◆ Task description:
Extract from the entries below, exactly as given, only the lines from the line containing "[Pawłowski we wtorek] Socjalizm" to the line containing "[Stany Zjednoczone] Wizerunkowa", both lines included.

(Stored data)
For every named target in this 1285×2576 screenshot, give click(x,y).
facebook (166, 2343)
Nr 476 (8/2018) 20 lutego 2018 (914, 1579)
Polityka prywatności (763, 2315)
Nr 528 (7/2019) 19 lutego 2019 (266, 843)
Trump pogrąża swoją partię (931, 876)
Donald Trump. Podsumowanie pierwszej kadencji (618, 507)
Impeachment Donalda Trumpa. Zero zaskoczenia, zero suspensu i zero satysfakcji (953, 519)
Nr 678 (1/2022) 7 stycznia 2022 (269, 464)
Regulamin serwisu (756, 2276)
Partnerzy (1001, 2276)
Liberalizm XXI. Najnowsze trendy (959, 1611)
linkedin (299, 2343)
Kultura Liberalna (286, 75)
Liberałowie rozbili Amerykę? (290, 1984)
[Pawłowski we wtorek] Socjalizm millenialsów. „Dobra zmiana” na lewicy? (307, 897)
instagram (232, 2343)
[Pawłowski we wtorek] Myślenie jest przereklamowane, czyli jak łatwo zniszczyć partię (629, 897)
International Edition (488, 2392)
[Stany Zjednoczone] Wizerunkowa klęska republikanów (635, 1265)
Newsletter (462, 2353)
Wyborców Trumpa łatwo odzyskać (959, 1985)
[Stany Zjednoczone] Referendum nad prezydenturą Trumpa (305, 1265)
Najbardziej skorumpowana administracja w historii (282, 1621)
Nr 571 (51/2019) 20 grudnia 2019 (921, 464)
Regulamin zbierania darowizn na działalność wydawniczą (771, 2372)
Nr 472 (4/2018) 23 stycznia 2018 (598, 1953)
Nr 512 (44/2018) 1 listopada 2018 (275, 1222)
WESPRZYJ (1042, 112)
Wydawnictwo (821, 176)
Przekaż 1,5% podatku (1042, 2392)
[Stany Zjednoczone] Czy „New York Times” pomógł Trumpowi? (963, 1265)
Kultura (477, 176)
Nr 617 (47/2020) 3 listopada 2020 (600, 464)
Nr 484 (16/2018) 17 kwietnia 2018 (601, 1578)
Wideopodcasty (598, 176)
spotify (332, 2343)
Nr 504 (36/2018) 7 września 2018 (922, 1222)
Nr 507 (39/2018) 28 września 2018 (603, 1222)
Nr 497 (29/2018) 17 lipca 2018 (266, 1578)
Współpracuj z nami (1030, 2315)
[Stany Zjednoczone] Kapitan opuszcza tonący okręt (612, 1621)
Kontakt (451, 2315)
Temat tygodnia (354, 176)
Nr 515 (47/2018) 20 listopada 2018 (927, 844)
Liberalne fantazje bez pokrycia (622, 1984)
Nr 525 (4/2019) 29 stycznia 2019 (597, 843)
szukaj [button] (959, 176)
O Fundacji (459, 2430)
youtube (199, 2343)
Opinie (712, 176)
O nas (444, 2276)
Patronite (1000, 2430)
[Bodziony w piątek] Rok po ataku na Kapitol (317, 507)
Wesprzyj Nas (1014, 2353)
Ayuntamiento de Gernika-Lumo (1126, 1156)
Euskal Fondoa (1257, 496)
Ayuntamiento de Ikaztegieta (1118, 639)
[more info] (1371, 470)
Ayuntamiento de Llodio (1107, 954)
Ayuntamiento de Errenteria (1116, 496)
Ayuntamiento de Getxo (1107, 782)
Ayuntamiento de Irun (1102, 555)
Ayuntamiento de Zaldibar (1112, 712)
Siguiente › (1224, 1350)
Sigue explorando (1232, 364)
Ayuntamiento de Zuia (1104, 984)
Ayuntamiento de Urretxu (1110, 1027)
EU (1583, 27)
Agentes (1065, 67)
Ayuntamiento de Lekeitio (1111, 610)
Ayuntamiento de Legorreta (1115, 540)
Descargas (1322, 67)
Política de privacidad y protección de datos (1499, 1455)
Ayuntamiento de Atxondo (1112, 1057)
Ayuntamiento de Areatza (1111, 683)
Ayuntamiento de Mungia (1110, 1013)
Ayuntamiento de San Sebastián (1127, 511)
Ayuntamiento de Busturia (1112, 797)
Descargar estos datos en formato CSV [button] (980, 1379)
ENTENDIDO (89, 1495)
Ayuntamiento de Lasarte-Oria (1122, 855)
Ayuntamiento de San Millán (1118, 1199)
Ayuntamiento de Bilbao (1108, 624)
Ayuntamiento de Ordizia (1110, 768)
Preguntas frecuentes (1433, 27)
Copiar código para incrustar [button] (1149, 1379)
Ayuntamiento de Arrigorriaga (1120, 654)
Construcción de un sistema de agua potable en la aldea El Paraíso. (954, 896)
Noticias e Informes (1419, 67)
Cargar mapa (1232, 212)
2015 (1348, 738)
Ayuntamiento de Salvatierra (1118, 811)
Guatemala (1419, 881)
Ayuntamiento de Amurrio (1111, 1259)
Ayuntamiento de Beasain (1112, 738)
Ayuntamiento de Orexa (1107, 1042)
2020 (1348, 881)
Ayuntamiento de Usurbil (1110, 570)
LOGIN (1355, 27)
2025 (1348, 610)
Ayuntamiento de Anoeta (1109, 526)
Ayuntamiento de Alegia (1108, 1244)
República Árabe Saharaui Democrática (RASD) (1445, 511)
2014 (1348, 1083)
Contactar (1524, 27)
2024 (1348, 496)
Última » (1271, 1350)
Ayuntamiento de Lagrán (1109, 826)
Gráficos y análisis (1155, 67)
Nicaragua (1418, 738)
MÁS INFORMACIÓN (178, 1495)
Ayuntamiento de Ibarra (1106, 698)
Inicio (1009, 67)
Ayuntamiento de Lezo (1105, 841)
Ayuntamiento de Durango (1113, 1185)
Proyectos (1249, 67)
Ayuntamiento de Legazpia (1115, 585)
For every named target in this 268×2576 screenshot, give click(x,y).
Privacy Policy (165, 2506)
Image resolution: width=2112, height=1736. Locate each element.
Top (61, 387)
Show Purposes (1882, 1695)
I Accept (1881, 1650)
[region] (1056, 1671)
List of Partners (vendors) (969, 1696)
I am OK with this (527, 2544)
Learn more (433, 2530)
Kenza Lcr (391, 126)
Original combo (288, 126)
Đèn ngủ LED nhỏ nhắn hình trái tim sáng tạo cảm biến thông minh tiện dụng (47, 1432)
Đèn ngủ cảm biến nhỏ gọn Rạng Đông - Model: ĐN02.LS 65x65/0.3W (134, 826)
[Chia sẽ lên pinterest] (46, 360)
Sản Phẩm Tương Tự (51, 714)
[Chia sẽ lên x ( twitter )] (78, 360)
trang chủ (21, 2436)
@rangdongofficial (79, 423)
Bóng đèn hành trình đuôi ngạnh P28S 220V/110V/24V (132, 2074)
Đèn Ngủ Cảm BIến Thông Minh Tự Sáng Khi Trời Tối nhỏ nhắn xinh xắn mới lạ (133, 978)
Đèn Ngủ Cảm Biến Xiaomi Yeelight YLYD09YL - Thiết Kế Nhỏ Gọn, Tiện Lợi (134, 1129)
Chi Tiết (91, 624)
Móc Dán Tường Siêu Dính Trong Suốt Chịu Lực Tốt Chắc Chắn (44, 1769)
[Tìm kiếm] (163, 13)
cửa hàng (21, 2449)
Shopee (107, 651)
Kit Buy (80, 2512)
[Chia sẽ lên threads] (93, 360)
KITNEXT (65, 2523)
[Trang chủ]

◆ Reply to the exercise:
[Pawłowski we wtorek] Socjalizm millenialsów. „Dobra zmiana” na lewicy? (307, 897)
instagram (232, 2343)
[Pawłowski we wtorek] Myślenie jest przereklamowane, czyli jak łatwo zniszczyć partię (629, 897)
International Edition (488, 2392)
[Stany Zjednoczone] Wizerunkowa klęska republikanów (635, 1265)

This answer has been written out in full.